→ HOW TO COMPLETE THIS TASK
For the word "Products", search the records and show each line in which it occurs.

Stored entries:
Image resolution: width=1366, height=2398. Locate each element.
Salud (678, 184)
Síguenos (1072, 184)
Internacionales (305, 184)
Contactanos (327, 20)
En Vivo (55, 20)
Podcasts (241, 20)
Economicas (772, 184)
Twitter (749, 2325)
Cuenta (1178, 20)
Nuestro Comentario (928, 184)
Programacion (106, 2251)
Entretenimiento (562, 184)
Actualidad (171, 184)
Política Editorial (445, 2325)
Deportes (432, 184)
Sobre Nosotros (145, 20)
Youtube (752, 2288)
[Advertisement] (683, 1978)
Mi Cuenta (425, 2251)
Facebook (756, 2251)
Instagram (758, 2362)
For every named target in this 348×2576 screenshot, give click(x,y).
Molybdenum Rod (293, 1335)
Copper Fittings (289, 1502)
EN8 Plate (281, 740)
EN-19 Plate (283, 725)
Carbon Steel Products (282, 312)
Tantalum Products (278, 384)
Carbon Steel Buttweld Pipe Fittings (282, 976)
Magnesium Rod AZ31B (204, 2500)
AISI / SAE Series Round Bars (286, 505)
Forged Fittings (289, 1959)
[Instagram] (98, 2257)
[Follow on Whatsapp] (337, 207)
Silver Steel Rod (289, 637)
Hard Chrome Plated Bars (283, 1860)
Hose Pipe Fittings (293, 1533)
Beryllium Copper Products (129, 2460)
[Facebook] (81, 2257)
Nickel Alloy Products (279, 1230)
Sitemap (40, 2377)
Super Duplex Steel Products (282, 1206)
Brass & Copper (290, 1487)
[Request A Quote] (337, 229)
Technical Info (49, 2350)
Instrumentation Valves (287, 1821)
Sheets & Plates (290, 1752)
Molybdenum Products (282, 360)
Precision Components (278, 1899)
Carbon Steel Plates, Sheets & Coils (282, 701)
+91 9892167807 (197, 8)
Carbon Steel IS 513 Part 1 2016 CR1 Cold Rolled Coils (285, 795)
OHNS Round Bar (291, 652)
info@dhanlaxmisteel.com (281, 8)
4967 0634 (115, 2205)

→ EXERCISE SOLUTION
Carbon Steel Products (282, 312)
Tantalum Products (278, 384)
Beryllium Copper Products (129, 2460)
Nickel Alloy Products (279, 1230)
Super Duplex Steel Products (282, 1206)
Molybdenum Products (282, 360)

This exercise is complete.